To do
In the entries that follow, the line with "855x634 pixels." opens the range and the line with "Check 是否使用监控图库 option" closes it; repeat that range exactly, both lines included.

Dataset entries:
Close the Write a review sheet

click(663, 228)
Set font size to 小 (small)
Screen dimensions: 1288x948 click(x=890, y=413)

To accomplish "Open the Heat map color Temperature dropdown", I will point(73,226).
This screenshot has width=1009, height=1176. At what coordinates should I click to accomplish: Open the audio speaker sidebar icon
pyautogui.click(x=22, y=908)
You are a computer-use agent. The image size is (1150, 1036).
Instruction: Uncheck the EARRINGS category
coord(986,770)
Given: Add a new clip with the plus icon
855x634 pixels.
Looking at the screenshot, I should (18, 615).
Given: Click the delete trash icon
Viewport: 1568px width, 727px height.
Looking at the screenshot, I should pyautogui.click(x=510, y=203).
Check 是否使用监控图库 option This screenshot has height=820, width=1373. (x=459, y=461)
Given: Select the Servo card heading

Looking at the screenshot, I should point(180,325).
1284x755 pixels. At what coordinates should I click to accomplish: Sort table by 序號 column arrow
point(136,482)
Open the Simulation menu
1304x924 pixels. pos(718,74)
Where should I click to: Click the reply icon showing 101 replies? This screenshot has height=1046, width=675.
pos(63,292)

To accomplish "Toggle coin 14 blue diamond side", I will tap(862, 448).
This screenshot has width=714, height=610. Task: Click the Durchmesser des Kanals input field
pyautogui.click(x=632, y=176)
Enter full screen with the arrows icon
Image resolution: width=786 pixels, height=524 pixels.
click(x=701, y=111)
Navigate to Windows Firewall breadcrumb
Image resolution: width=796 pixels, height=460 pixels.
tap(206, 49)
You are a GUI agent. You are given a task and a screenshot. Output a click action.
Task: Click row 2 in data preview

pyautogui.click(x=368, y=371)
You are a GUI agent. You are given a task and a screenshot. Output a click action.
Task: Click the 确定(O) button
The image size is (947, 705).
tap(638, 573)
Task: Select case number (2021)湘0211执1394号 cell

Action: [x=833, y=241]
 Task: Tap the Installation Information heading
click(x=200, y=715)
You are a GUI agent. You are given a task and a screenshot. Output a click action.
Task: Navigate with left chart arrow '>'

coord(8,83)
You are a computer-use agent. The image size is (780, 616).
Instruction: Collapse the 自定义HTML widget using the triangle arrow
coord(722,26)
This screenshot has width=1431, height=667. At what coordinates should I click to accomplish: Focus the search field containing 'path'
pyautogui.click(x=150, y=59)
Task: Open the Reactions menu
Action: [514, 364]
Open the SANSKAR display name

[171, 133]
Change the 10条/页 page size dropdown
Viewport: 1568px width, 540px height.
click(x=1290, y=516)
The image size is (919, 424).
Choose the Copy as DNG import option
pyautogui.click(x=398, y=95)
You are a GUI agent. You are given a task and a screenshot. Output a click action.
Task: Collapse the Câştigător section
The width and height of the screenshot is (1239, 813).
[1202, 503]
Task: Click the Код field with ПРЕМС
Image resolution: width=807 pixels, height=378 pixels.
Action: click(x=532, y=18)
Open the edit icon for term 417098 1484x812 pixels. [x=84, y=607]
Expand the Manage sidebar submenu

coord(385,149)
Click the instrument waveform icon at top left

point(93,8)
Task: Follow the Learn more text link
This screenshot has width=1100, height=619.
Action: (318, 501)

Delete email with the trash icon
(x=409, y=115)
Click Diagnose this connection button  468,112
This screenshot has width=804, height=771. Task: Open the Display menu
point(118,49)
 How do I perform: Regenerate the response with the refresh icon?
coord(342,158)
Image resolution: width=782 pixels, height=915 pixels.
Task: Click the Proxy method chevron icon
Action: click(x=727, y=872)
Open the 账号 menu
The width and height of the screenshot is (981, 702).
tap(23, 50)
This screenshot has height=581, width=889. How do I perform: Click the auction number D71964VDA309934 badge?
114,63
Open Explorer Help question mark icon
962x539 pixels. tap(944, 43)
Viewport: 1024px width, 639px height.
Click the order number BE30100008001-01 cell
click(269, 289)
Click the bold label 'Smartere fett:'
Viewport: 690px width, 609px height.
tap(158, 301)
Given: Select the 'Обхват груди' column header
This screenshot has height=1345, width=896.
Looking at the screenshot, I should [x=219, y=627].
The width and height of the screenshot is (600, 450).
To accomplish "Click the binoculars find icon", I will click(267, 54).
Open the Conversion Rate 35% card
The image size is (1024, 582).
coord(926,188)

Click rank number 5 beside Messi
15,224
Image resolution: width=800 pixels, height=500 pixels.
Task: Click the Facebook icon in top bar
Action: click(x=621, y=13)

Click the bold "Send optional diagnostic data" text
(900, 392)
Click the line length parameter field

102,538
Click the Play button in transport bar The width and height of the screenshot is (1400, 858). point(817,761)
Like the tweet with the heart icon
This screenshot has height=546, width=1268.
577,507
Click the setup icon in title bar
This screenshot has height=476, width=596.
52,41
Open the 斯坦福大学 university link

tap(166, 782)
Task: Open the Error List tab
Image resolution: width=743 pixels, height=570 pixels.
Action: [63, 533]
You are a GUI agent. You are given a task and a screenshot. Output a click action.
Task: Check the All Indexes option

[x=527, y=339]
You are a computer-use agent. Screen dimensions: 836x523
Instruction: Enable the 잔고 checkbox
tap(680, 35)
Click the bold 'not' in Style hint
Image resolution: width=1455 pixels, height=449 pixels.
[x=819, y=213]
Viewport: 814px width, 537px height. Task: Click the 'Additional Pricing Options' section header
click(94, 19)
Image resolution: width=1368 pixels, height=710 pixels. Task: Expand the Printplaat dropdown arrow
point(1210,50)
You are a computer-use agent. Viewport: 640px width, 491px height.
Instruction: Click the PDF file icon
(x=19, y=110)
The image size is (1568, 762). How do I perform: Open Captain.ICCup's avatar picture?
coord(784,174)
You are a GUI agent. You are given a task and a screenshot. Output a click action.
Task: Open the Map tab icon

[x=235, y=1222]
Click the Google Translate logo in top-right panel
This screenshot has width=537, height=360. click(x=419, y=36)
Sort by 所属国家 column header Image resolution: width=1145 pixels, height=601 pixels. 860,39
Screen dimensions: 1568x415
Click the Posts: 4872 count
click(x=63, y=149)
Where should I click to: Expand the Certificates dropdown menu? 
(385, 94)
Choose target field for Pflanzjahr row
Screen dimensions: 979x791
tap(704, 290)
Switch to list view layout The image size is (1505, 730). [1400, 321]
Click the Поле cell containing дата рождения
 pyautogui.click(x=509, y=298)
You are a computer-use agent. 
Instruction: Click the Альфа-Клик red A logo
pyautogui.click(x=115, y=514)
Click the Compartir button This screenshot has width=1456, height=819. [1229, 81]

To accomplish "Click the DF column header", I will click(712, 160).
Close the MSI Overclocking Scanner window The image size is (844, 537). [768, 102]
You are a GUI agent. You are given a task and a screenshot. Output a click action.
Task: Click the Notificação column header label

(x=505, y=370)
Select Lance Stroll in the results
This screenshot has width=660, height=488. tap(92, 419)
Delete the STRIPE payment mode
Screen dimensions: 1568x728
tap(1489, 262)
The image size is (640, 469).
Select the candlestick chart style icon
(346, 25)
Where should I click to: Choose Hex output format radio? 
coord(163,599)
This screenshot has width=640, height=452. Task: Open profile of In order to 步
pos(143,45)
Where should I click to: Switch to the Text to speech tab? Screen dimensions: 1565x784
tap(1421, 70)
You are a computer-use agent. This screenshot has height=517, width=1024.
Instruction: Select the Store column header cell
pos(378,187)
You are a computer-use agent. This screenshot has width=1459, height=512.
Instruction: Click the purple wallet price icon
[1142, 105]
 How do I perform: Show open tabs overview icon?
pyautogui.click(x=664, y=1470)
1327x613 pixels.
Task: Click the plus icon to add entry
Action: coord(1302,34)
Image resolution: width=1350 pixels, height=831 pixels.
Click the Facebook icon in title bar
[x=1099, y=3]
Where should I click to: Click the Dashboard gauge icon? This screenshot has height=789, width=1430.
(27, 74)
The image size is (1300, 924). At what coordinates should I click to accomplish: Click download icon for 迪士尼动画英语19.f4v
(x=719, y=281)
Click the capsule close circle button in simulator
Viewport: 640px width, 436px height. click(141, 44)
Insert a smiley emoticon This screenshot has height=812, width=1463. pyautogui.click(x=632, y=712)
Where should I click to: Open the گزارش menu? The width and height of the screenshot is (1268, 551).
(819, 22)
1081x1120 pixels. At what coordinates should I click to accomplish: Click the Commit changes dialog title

Result below
855x634 pixels.
Looking at the screenshot, I should (18, 615).
Given: Click the delete trash icon
Viewport: 1568px width, 727px height.
Looking at the screenshot, I should pyautogui.click(x=510, y=203).
Check 是否使用监控图库 option This screenshot has height=820, width=1373. (x=459, y=461)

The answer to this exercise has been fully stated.